USA Spine Care offers the following answers to commonly asked questions about slipped discs:

Q: What is a slipped disc?
A: Slipped disc is a commonly used term for a herniated disc in the spine. This condition occurs when the outer shell of a spinal disc ruptures, causing the softer inner material to be pushed out into the spinal column.

Q: What causes a slipped disc?
A. In most cases, a slipped disc develops due to age-related degeneration of the spine. Disc degeneration typically begins with a gradual reduction in the water content of a disc’s gel-like nucleus. At the same time, the outer wall of the disc can become brittle and weak. As the disc loses flexibility, it is less able to withstand the ongoing pressure that is naturally on it exerted by the vertebrae situated above and below it. This undue stress can cause the disc to lose its shape or force its outer wall beyond its normal boundary. The stress can also create small tears within the disc wall, which can progress into ruptures that allow the extrusion of inner disc material.

Q. What are the symptoms?
A. A slipped disc can be completely asymptomatic. In some cases, the herniation will cause disc pain because the inner core material is irritating nerve endings in the disc’s outer wall. Generally, the condition causes the most serious problems when the inner disc material leaks out and presses on a nearby nerve root or the spinal cord itself. This excess pressure can prevent the affected nerve tissue from properly transmitting impulses to and from the brain, which can cause symptoms such as pain, tingling, numbness, weakness and muscle spasms. These symptoms can vary in location and intensity based on the region of the body affected by that nerve.

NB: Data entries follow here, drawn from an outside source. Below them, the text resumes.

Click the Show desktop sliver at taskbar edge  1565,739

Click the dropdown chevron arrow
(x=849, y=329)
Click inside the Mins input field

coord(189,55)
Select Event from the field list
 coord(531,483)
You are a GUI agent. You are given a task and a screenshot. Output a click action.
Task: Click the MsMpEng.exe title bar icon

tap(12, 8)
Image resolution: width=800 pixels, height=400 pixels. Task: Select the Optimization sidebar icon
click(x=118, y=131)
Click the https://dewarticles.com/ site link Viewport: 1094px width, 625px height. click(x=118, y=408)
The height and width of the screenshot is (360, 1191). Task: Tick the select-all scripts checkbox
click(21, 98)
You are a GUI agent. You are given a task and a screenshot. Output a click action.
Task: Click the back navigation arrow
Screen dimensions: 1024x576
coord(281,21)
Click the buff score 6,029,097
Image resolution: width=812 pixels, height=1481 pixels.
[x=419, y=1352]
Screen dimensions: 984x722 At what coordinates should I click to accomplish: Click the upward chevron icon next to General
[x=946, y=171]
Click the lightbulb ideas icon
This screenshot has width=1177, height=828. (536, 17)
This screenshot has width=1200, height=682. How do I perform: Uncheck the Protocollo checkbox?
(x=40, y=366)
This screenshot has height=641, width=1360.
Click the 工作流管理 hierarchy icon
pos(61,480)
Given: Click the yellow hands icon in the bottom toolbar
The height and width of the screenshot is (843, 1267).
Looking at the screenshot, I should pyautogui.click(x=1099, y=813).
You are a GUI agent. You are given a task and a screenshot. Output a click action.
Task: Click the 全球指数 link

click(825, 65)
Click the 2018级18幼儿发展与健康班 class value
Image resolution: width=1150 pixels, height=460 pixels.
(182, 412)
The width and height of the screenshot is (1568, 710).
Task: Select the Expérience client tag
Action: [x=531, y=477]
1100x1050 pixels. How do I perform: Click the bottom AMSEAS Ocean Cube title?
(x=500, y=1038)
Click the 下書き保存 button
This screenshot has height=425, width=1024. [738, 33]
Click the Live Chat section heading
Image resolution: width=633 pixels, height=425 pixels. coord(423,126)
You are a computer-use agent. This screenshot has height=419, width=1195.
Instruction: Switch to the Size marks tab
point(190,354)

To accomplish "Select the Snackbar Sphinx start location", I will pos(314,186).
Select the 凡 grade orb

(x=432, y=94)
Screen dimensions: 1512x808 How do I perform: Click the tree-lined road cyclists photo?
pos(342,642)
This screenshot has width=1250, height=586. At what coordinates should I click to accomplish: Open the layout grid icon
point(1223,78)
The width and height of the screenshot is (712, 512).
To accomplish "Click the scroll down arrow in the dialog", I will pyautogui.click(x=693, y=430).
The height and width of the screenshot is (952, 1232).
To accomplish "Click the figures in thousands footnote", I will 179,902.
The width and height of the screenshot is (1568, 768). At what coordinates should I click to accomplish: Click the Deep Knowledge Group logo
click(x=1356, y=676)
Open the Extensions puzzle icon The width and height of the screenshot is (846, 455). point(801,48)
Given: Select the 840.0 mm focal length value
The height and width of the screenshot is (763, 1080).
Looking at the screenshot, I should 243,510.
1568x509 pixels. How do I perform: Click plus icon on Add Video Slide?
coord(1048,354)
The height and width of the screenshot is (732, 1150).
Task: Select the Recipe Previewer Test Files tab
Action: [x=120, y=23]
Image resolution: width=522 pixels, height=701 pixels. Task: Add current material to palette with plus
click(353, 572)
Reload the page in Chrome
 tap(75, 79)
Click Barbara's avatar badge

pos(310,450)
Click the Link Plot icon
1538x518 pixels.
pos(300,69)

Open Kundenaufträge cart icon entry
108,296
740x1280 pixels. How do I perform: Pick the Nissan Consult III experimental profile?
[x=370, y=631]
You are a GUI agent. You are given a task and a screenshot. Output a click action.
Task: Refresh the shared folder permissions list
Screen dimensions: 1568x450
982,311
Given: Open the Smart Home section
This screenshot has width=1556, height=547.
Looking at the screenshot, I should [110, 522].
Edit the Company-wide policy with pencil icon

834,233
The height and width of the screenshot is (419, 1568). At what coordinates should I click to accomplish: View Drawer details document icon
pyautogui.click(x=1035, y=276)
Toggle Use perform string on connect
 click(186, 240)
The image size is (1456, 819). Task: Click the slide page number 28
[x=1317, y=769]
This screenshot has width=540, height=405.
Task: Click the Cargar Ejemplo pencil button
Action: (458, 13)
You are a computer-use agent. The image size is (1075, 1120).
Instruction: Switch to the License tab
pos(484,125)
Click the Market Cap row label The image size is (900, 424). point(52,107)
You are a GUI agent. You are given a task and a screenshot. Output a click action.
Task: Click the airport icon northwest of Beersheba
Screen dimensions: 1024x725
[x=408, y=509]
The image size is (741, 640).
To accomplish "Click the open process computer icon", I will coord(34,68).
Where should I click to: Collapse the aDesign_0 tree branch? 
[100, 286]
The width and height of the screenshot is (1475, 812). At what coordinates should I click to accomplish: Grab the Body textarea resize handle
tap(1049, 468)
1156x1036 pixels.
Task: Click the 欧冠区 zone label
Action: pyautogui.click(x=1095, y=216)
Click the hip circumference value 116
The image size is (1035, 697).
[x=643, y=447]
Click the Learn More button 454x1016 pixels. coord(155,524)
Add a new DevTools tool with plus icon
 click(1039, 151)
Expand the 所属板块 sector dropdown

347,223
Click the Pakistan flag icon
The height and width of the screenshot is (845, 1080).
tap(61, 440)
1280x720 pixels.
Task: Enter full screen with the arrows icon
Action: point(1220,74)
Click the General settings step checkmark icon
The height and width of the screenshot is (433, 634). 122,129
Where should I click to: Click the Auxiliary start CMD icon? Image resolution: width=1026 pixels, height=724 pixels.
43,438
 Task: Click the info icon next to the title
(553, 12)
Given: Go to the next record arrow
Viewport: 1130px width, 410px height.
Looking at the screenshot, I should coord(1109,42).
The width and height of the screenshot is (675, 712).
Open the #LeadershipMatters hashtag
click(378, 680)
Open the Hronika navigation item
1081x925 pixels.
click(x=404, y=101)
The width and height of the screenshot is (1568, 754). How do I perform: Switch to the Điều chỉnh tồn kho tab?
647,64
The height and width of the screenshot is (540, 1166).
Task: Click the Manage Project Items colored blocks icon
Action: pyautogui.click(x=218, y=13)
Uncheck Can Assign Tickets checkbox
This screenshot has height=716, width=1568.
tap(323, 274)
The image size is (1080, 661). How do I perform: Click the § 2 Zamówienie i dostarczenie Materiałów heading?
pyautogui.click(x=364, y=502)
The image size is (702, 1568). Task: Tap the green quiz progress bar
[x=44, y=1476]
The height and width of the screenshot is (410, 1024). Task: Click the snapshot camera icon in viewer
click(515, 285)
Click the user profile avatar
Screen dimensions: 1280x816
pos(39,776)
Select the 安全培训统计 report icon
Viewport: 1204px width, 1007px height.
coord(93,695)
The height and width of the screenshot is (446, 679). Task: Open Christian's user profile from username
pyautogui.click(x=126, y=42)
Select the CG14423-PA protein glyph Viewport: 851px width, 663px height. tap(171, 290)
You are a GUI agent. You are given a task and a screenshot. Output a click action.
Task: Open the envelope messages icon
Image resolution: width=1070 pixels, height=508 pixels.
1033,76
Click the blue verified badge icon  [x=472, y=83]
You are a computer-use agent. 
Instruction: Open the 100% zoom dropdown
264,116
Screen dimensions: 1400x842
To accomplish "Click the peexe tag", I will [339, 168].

Q. What are some treatment options?
A. After diagnosing a slipped disc, a physician will typically prescribe conservative treatments such as limited rest, pain medications, physical therapy and lifestyle changes. In many cases, the symptoms improve within a few weeks or months. Patients who experience severe pain that persists despite nonsurgical treatment might be advised to consider surgical intervention. At USA Spine Care, our board-certified surgeons perform minimally invasive procedures that provide many advantages over traditional open spine surgery.

Q. Will I need surgery?
A. If you are dealing with debilitating symptoms that have not responded adequately to weeks or months of conservative treatment, you might be a surgical candidate. USA Spine Care’s minimally invasive procedures use a less than 1-inch incision and are performed on an outpatient basis, leading to less risk of complication and a shorter recovery time compared to traditional open neck or back surgery.